----- Source extract

Bad Astronomy

It’s full of stars!

The good folks at the Space Telescope Science Institute European Space Agency just released this gorgeous Hubble picture of the globular cluster NGC 1806:

Wow! I actually cropped it a bit and shrank it to get it to fit correctly on the blog, so click it to see it in all its 3741 x 2303 pixel glory.

Globular clusters are spherical collections of hundreds of thousands and even sometimes millions of stars, held together by their mutual gravity. The stars orbit every which-way, and I like to think of them as stellar beehives. The clusters as a whole orbit galaxies on long paths that sometimes take them well away from their parent galaxy, so we see them scattered across the sky.

NGC 1806 is actually part of another galaxy: the Large Magellanic Cloud (or LMC to those in the know), an irregular smear of a billion or so stars that orbits the Milky Way itself as a satellite galaxy. Given that this means the globular cluster is something like 170,000 light years away – 1.7 quintillion km, or a quintillion miles – it’s a pretty clear picture!

----------
----- Supplied material

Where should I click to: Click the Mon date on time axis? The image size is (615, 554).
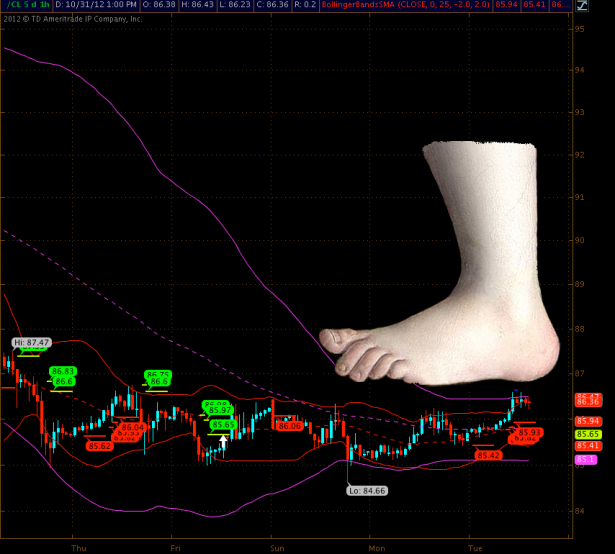377,547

----------

The task. Continue the Bad Astronomy post about the globular cluster NGC 1806 from the point where it stops.

Result of this task.
I was curious as to why the scientists took images of this cluster, so I went to the Hubble archive to look it up. The results were interesting to me: for these observations, NGC 1806 was targeted to get data on the stellar populations in globular clusters in the LMC. That is, scientists wanted to see what kinds of stars were in the cluster, to better understand how these clusters form and how they age. Globulars in the LMC are probably different than those that are part of the Milky Way, and understanding those differences in the clusters helps us understand the differences in the galaxies themselves.

But the search I did turned up other observations too: NGC 1806 was observed at a different time, by different astronomers to look for dark matter! This is the invisible stuff that we know is out there because it affects galaxies through its gravity. The problem is, it’s dark, so we don’t know what it is. One possible candidate was thought to be planets or dark stars (black holes, very old dead white dwarfs, and so on) that might orbit galaxies out in the halo. These objects were termed Massive Compact Halo Objects, or MACHOs. And while they give off almost no light and are completely invisible at their great distance, there’s a way they can be detected: if they happen to pass directly between us and a background star – say, a star in another nearby galaxy – their gravity will distort the light from the background star, making it get brighter (this effect is called a gravitational lens). If you observe enough stars, you might be able to see this change in brightness and thereby spot dark matter!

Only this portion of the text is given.